Но вот это —накопить в себе способность прощения, но для этого какой-то должен быть момент раскаяния. В этом смысле всегда меня… очень в этом смысле убеждает в том, что без раскаяния прощения попросить трудно, слова Клавдия в «Гамлете», если вы помните: «Слова летят, мысль остается тут, слова без мысли к небу не дойдут».

— Да, это не пастернаковский перевод.

— Нет, это Лозинского.

— Да, потому что у Пастернака: «Слова летят, а мысли в землю гнут, а слов без чувств вверху не признают».

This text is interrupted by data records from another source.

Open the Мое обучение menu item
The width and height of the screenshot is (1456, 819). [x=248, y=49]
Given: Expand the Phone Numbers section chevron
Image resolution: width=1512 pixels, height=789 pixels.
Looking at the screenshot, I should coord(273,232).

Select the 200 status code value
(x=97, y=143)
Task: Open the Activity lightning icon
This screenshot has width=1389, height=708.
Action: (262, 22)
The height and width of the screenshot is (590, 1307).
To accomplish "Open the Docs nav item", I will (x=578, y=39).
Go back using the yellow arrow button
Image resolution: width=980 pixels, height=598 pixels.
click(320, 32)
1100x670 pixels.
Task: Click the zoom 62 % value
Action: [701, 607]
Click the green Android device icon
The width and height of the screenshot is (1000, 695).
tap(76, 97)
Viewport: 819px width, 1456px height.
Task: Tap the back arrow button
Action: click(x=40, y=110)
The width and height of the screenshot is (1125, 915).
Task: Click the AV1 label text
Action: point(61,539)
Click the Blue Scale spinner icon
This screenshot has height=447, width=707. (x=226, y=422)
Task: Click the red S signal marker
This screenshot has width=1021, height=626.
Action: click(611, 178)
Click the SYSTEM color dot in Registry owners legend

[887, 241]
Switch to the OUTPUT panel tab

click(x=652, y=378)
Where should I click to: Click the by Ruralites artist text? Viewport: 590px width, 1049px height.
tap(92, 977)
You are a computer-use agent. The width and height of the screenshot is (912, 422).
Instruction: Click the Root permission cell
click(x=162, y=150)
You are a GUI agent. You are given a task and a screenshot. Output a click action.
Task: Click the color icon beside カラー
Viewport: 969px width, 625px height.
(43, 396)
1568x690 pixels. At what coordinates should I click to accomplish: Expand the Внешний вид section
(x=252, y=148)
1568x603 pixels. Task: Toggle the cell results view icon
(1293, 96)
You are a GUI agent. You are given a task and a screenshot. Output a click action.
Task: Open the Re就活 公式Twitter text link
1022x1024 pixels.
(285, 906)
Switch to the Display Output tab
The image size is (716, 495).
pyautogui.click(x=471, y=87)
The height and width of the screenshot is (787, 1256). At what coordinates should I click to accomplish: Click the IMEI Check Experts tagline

— Потрясающе, да, это Пастернак. Но смысл остается тем же самым, потому что трудно помолиться, не раскаявшись, трудно признать свою вину, не раскаявшись в ней, а на это иногда уходят годы и даже десятилетия. И я, честно говоря, не вижу в этом ничего страшного, главное, чтобы это произошло, главное, чтобы это произошло. К сожалению, очень много нераскаянных грехов, которые мы как-то забываем, но раскаяние — это и есть вспышка греха, вот иногда идешь на исповедь и чего-то там пытаешься поднакопить: и чего-то я сделал, а там вот это не так, там опрокинул «ступу с бабою Ягой» или что-то какую-то сделал мелочь. И потом вдруг тебя осеняет: Боже, но я же сделал еще и вот это! И бежишь «доисповедоваться», что называется. Это связано, безусловно, с прощением, без прощения… иногда тебе могут сказать: ой, ты так быстро просишь прощения, тебе это легко сделать! Но и не без основания, потому что когда человек не прочувствовал это прощение, когда он его просит, когда в нем не было этой работы, то оно действительно оказывается легковесным, оно ничего не значит, оно не затрагивает твой внутренний мир, твой внутренний опыт, оно не становится этим опытом, вот что очень важно, и тогда какое же это прощение?